[Start Document excerpt]

Since the 1990s, Southeast Asia’s financial elites, entrepreneurs, and growing middle class alike have been cultivated by the Anglophone higher education system. Unlike previous generations that strengthened ties to the United States through military training, this newly emerging American-influenced elite should have emerged as a major asset for broader U.S. foreign policy objectives and influence in the region. Yet its influence on foreign policy has been overlooked and its implications too have been misinterpreted. Surprising too is the fact that the Anglophone trained elites have emerged as vocal critics of the United States in the region. In spite of U.S. business commitment to the region on the one hand and heightened competition with China on the other, the Anglophone network has not encouraged their countries to side with the United States. Join us for an online discussion about the dynamics of Southeast Asia’s Anglophone elite network and relations with Washington, with a particular focus on Indonesia and Thailand.

About the Speakers

Nobuhiro Aizawa is a Japan scholar with the Wilson Center’s Asia Program and an associate professor of Kyushu University’s Department of Cultural Studies. He specializes in the fields of Southeast Asian Politics, International Relations, Overseas Chinese Studies and Comparative Politics. Previously, he was a researcher at the Institute of Developing Economies at the Japan External Trade Organization (JETRO). He also has worked at the National Graduate Institute of Policy Studies and has been a Visiting Fellow at both Cornell University and Chulalongkorn Universities. He received his BA in law from the University of Tokyo and PhD from Kyoto University’s Graduate School of Asia and Africa Area Studies.

[End Document excerpt]

▶ Problems to work on:
(a) In the event description on Southeast Asia's Anglophone elite, which two countries does the discussion focus on?
(b) Continue the event description on Southeast Asia's Anglophone elite from the point where it ends.

[Start Data supplied]

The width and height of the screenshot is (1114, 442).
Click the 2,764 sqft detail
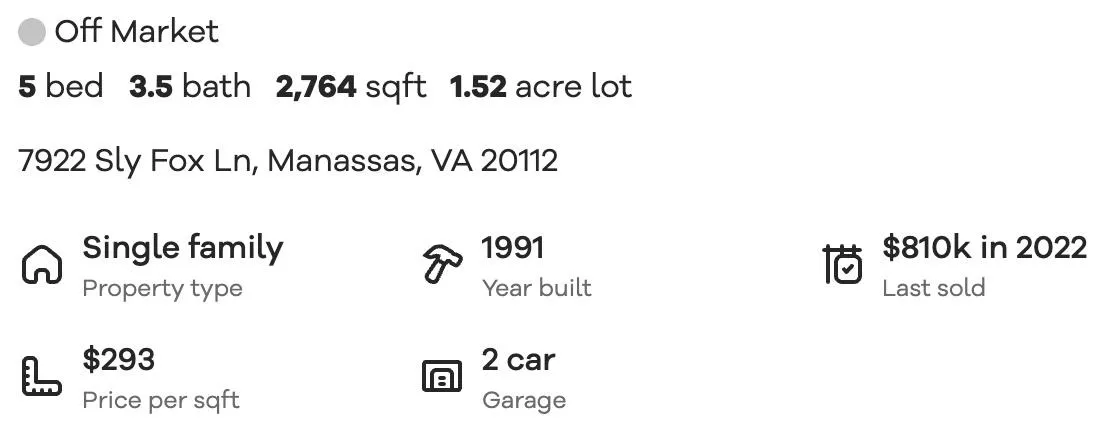pyautogui.click(x=351, y=87)
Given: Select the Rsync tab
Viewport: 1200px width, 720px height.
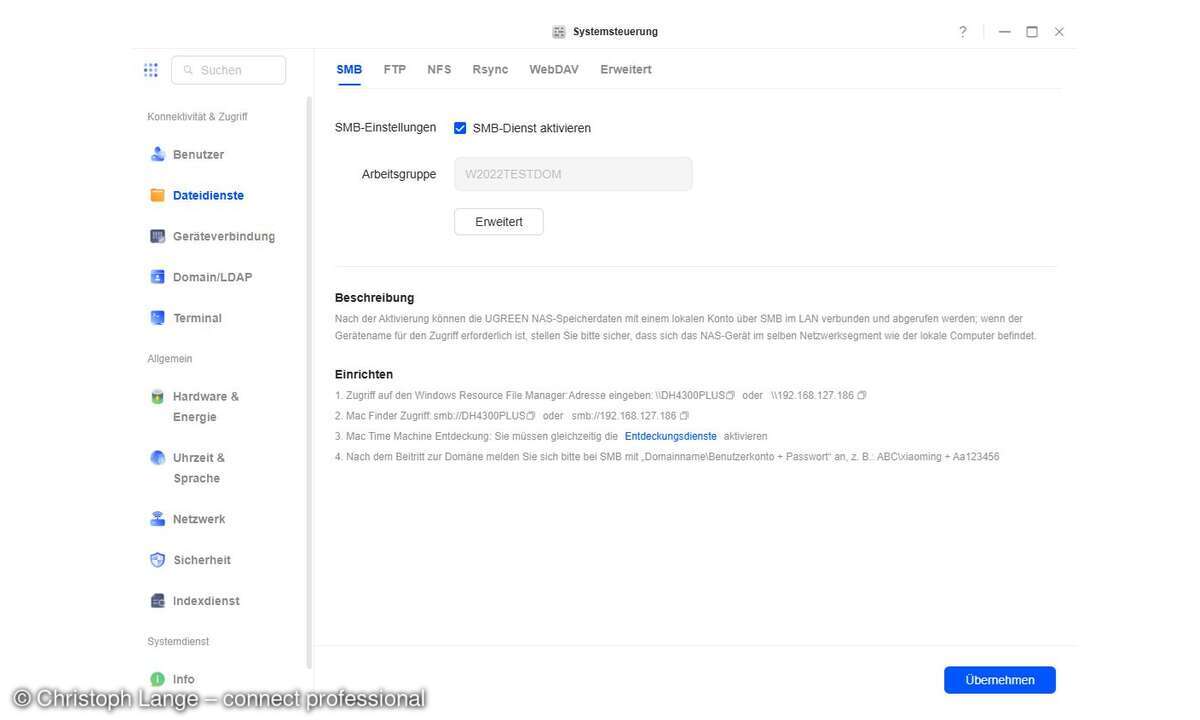Looking at the screenshot, I should pos(490,70).
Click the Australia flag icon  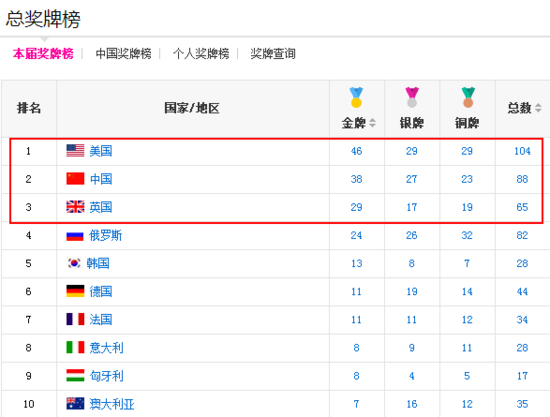pyautogui.click(x=75, y=404)
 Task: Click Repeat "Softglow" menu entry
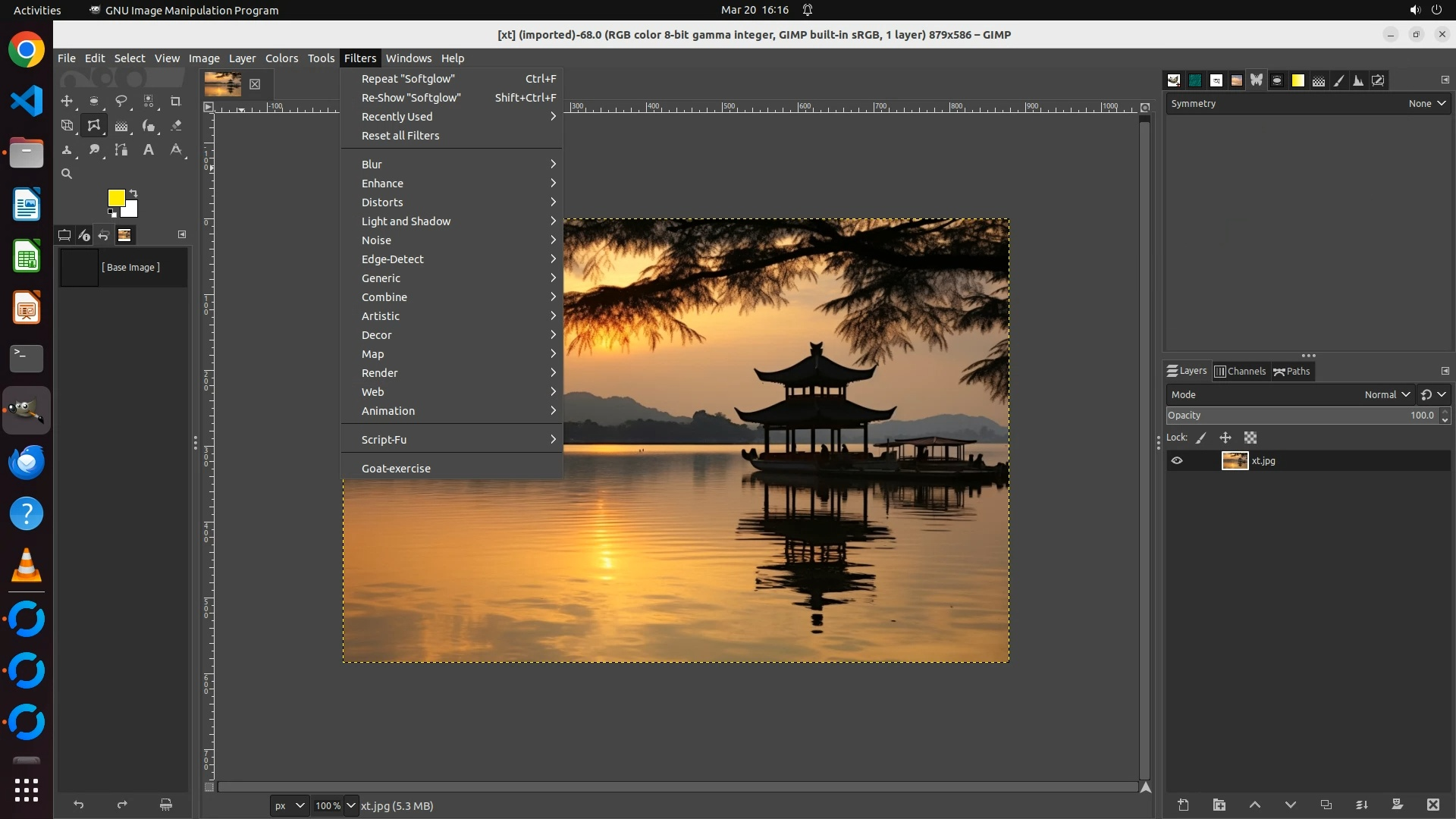pos(408,79)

[End Data supplied]

▶ Response list:
(a) Indonesia and Thailand.

(b)
Irene S. Wu is a former fellow of the Wilson Center and adjunct professor at Georgetown University. Focusing on measuring soft power in the international system, she recently published a chapter on international education and soft power in Cultural Values in Political Economy(forthcoming Stanford University, 2020) and a chapter on China’s regulatory frameworks in Policy, Regulation and Innovation in China’s Electricity and Telecom Industries (Cambridge, 2019) She is also author of Forging Trust Communities How Technology Changes Politics (Johns Hopkins University, 2015), that featuring case studies of how both activists and governments have exploited the latest communications innovations toward their own political goals. She is also a senior analyst in the Office of Economy Analysis at the  U.S. Federal Communications Commission. She received her B.A. from Harvard University and Ph.D. from Johns Hopkins University’s School of Advanced International Studies.

Shihoko Goto is the deputy director for geoeconomics and senior associate for Northeast Asia with the Wilson Center's Asia Program. She is a contributing editor to The Globalist magazine and a columnist for The Japan Times. Prior to joining the Wilson Center, she spent over a decade as a financial journalist for Dow Jones News Service and United Press International focusing on the international political economy. She was also previously a donor country relations officer at the World Bank. She received a BA in modern history from Trinity College, University of Oxford and an MA in international political theory from Waseda University.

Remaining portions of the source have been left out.